1. Before he died, he wrote in his journal of things that, like his journal, did not exist, "The sandwich shop's sound system plays a hammered dulcimer recording of 'Love Me Tender.' I poach its wifi hotspot to read a middlebrow review lauding a YA fantasy author who launched her remunerative fairy series via an audacious Kickstarter campaign with simultaneous web publication. In my fairy world, I've been generating a fresh poem a day for two thousand and some days, also littering the web, or a tiny cross-stitch of it, with my flies, but with no coherent narrative and no fundraising campaign to attract attention to them. My accolades thus far include scattered compliments, quite too many."

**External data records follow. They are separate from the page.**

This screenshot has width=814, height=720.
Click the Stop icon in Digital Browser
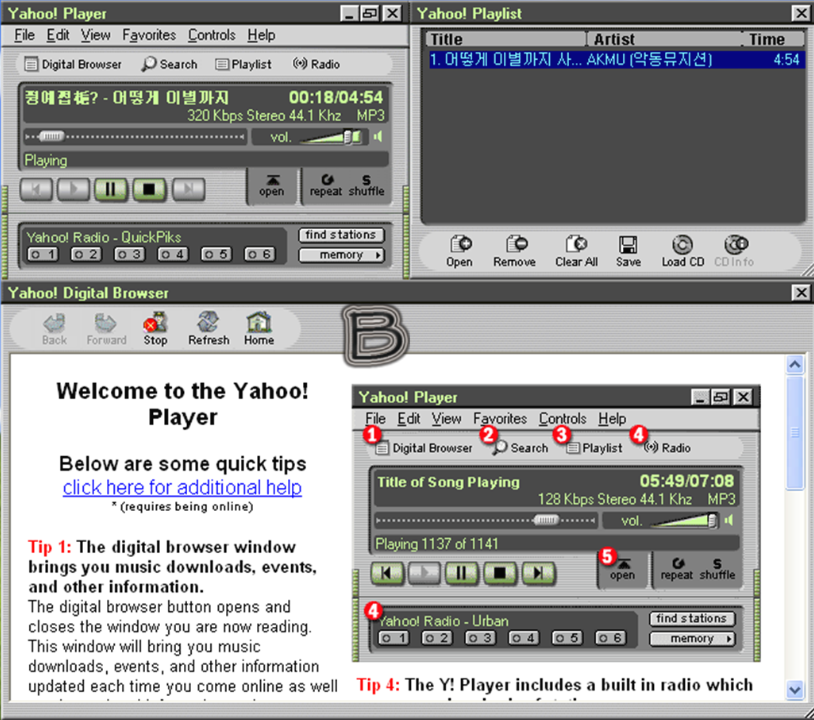click(155, 328)
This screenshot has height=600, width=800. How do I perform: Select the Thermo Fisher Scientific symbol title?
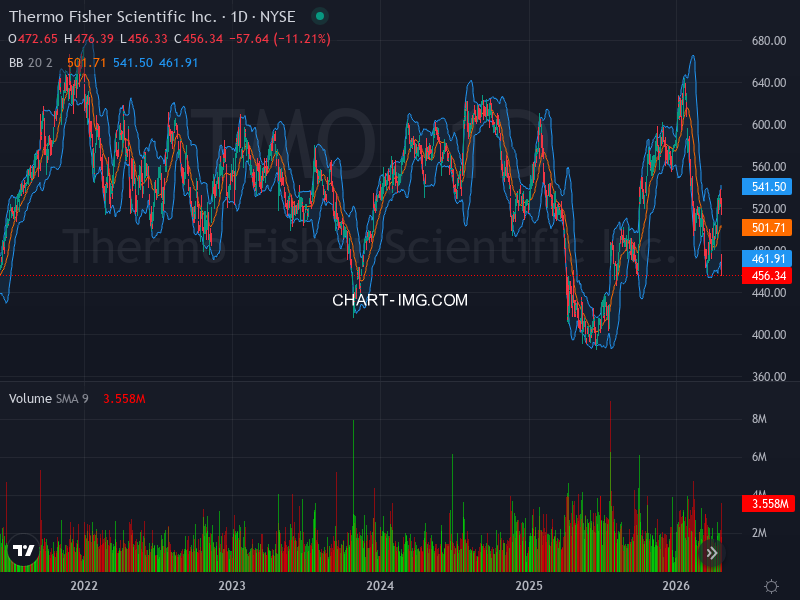pos(113,16)
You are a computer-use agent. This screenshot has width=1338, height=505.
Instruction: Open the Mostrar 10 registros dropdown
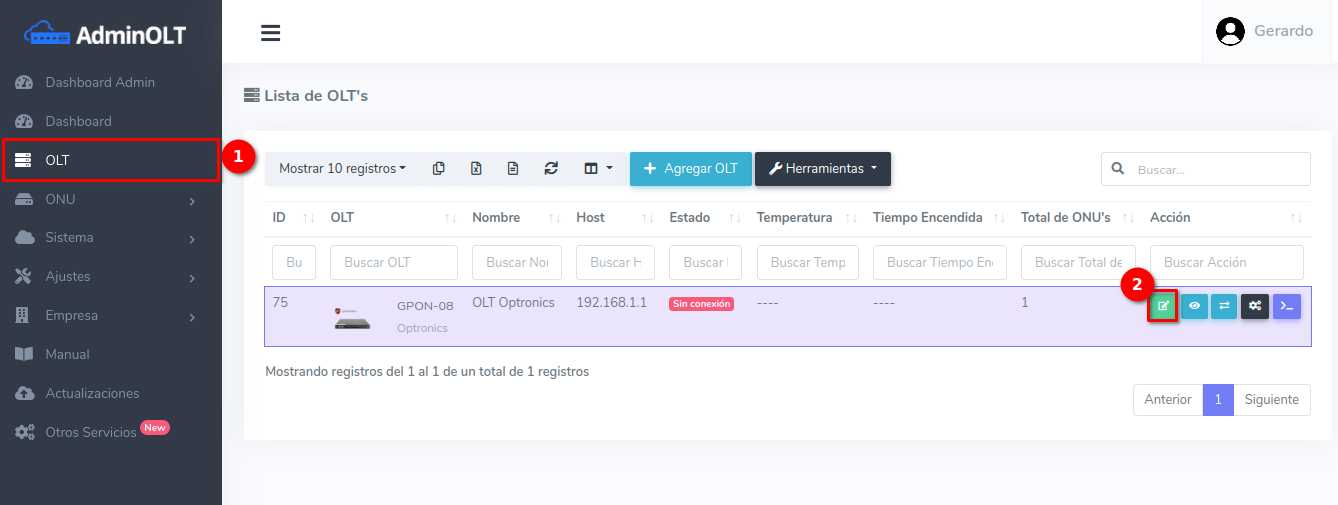pos(342,169)
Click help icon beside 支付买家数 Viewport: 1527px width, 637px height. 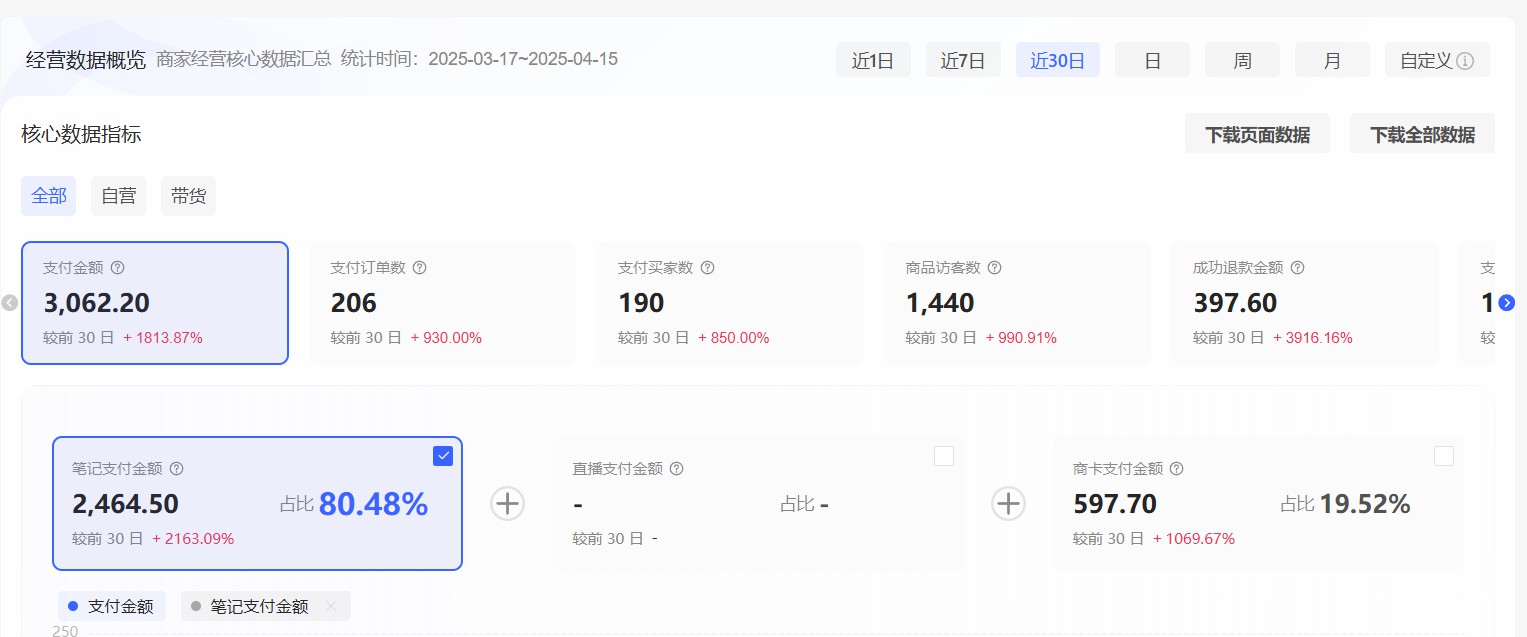click(707, 268)
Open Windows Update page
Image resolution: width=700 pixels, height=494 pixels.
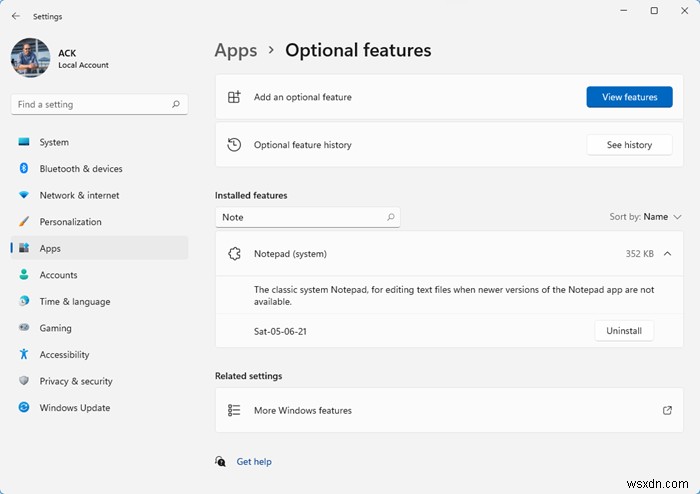point(74,408)
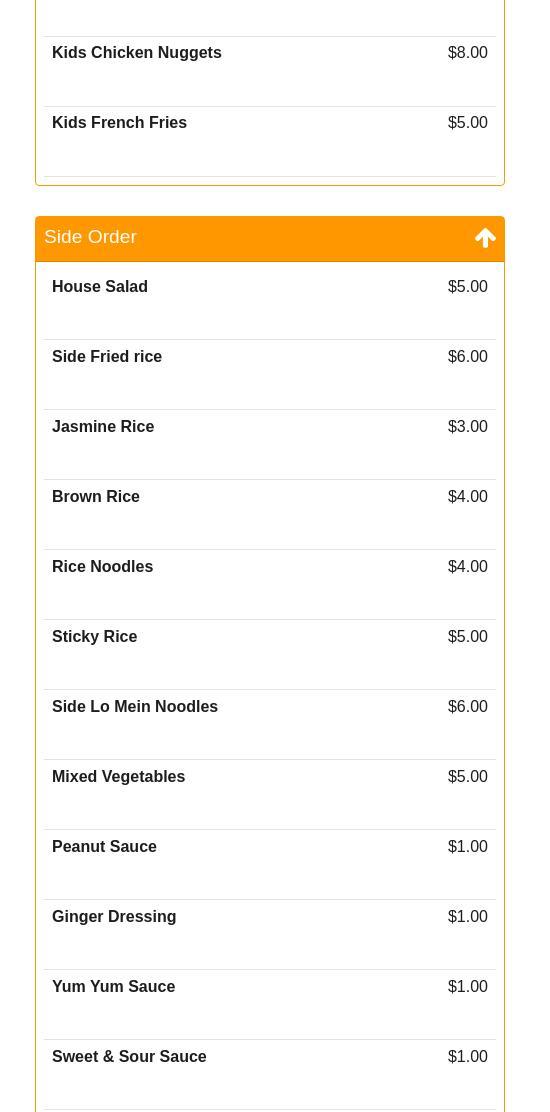Select Kids Chicken Nuggets item
Image resolution: width=550 pixels, height=1112 pixels.
click(270, 72)
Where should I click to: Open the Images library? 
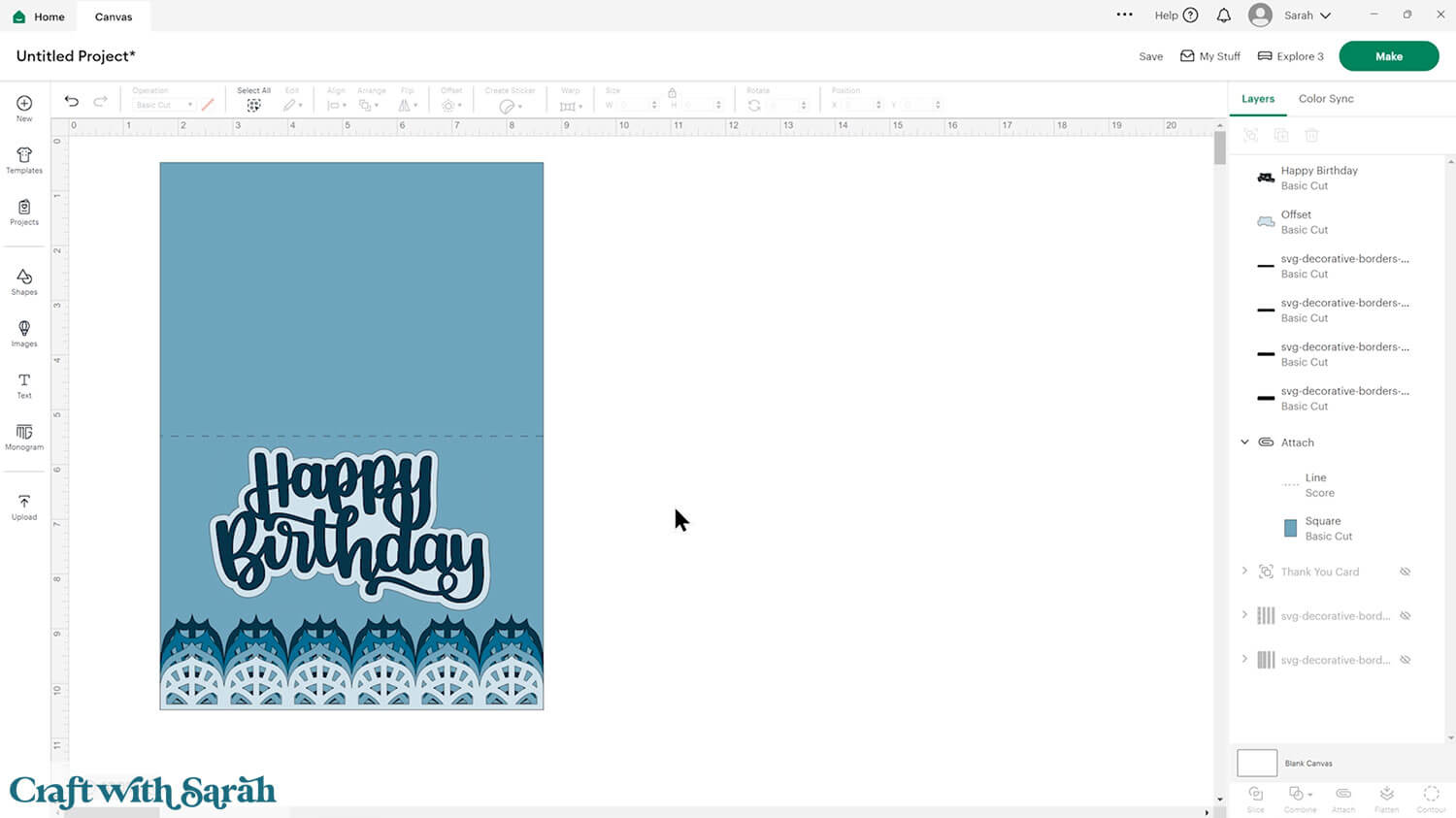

2.  Oceanic and wickedly perceptive, whirlpools disappear suddenly and even the smoke of cigars loses its elaborating beauty as it diffuses into haze. Thom Yorke's implausibly pure, floating legato unspools as an effortless syllable of cry, burning the witch. Hunger. Time. Sex. Breath. Dying. Not death. Death has no desires. Death isn't part of it. Death is the not of it, nothing, and nothing was his sworn occupation. Who could he possibly be parodying among the dying, even including himself, puff of smoke, dissipating?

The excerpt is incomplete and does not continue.